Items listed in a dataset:
--------------------------------
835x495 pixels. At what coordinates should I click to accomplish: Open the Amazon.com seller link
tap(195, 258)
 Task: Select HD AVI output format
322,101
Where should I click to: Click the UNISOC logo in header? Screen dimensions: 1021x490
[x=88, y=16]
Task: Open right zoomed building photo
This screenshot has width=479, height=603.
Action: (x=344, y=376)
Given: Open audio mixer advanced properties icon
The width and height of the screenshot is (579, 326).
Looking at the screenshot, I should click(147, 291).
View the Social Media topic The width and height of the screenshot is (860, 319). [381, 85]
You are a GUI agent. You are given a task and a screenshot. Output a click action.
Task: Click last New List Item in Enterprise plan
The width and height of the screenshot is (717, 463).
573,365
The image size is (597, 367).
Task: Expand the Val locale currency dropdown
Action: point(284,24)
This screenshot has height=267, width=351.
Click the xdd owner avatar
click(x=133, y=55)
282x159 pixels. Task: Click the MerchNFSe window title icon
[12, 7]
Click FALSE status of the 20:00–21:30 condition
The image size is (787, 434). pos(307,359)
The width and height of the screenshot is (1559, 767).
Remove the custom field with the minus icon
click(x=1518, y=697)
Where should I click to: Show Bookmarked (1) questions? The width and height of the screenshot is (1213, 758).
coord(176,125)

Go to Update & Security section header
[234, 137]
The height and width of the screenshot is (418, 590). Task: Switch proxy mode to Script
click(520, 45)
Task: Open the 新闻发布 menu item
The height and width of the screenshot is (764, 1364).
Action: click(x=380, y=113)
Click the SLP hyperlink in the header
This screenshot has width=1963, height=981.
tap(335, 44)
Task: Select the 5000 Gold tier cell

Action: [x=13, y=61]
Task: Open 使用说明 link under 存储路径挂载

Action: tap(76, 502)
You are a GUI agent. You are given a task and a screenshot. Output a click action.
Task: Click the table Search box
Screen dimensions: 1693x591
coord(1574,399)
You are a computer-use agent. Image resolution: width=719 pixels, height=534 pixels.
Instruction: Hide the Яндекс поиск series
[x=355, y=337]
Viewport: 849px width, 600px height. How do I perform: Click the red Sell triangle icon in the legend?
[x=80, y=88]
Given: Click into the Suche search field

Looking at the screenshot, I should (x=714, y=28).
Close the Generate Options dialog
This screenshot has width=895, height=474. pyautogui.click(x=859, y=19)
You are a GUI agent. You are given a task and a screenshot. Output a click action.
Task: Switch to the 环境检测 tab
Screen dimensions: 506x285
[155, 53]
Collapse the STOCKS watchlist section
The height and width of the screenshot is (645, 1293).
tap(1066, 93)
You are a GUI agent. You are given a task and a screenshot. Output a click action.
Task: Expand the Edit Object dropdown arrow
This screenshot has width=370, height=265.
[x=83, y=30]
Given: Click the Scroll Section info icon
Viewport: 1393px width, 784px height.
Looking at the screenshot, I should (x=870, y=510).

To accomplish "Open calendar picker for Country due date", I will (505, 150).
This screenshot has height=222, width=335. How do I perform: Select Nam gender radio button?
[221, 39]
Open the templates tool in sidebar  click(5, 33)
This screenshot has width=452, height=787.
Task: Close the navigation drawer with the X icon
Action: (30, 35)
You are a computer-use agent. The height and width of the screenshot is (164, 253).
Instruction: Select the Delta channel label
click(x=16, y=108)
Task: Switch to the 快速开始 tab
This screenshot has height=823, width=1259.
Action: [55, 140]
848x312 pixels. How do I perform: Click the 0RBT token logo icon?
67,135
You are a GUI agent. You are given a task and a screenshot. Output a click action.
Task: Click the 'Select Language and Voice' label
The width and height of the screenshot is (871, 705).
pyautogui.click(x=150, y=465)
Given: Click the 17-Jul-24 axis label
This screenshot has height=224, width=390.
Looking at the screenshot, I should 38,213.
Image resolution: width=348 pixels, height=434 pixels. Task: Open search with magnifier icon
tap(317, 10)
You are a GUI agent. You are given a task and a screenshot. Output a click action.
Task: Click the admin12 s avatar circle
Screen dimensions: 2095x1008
--------------------------------
WHAT TO DO:
Each entry above needs to be output exactly.

RESULT:
835x495 pixels. At what coordinates should I click to accomplish: Open the Amazon.com seller link
tap(195, 258)
 Task: Select HD AVI output format
322,101
Where should I click to: Click the UNISOC logo in header? Screen dimensions: 1021x490
[x=88, y=16]
Task: Open right zoomed building photo
This screenshot has width=479, height=603.
Action: (x=344, y=376)
Given: Open audio mixer advanced properties icon
The width and height of the screenshot is (579, 326).
Looking at the screenshot, I should click(147, 291).
View the Social Media topic The width and height of the screenshot is (860, 319). [381, 85]
You are a GUI agent. You are given a task and a screenshot. Output a click action.
Task: Click last New List Item in Enterprise plan
The width and height of the screenshot is (717, 463).
573,365
The image size is (597, 367).
Task: Expand the Val locale currency dropdown
Action: point(284,24)
This screenshot has height=267, width=351.
Click the xdd owner avatar
click(x=133, y=55)
282x159 pixels. Task: Click the MerchNFSe window title icon
[12, 7]
Click FALSE status of the 20:00–21:30 condition
The image size is (787, 434). pos(307,359)
The width and height of the screenshot is (1559, 767).
Remove the custom field with the minus icon
click(x=1518, y=697)
Where should I click to: Show Bookmarked (1) questions? The width and height of the screenshot is (1213, 758).
coord(176,125)

Go to Update & Security section header
[234, 137]
The height and width of the screenshot is (418, 590). Task: Switch proxy mode to Script
click(520, 45)
Task: Open the 新闻发布 menu item
The height and width of the screenshot is (764, 1364).
Action: click(x=380, y=113)
Click the SLP hyperlink in the header
This screenshot has width=1963, height=981.
tap(335, 44)
Task: Select the 5000 Gold tier cell

Action: [x=13, y=61]
Task: Open 使用说明 link under 存储路径挂载

Action: tap(76, 502)
You are a GUI agent. You are given a task and a screenshot. Output a click action.
Task: Click the table Search box
Screen dimensions: 1693x591
coord(1574,399)
You are a computer-use agent. Image resolution: width=719 pixels, height=534 pixels.
Instruction: Hide the Яндекс поиск series
[x=355, y=337]
Viewport: 849px width, 600px height. How do I perform: Click the red Sell triangle icon in the legend?
[x=80, y=88]
Given: Click into the Suche search field

Looking at the screenshot, I should (x=714, y=28).
Close the Generate Options dialog
This screenshot has width=895, height=474. pyautogui.click(x=859, y=19)
You are a GUI agent. You are given a task and a screenshot. Output a click action.
Task: Switch to the 环境检测 tab
Screen dimensions: 506x285
[155, 53]
Collapse the STOCKS watchlist section
The height and width of the screenshot is (645, 1293).
tap(1066, 93)
You are a GUI agent. You are given a task and a screenshot. Output a click action.
Task: Expand the Edit Object dropdown arrow
This screenshot has width=370, height=265.
[x=83, y=30]
Given: Click the Scroll Section info icon
Viewport: 1393px width, 784px height.
Looking at the screenshot, I should (x=870, y=510).

To accomplish "Open calendar picker for Country due date", I will (505, 150).
This screenshot has height=222, width=335. How do I perform: Select Nam gender radio button?
[221, 39]
Open the templates tool in sidebar  click(5, 33)
This screenshot has width=452, height=787.
Task: Close the navigation drawer with the X icon
Action: (30, 35)
You are a computer-use agent. The height and width of the screenshot is (164, 253).
Instruction: Select the Delta channel label
click(x=16, y=108)
Task: Switch to the 快速开始 tab
This screenshot has height=823, width=1259.
Action: [55, 140]
848x312 pixels. How do I perform: Click the 0RBT token logo icon?
67,135
You are a GUI agent. You are given a task and a screenshot. Output a click action.
Task: Click the 'Select Language and Voice' label
The width and height of the screenshot is (871, 705).
pyautogui.click(x=150, y=465)
Given: Click the 17-Jul-24 axis label
This screenshot has height=224, width=390.
Looking at the screenshot, I should 38,213.
Image resolution: width=348 pixels, height=434 pixels. Task: Open search with magnifier icon
tap(317, 10)
You are a GUI agent. You are given a task and a screenshot. Output a click action.
Task: Click the admin12 s avatar circle
Screen dimensions: 2095x1008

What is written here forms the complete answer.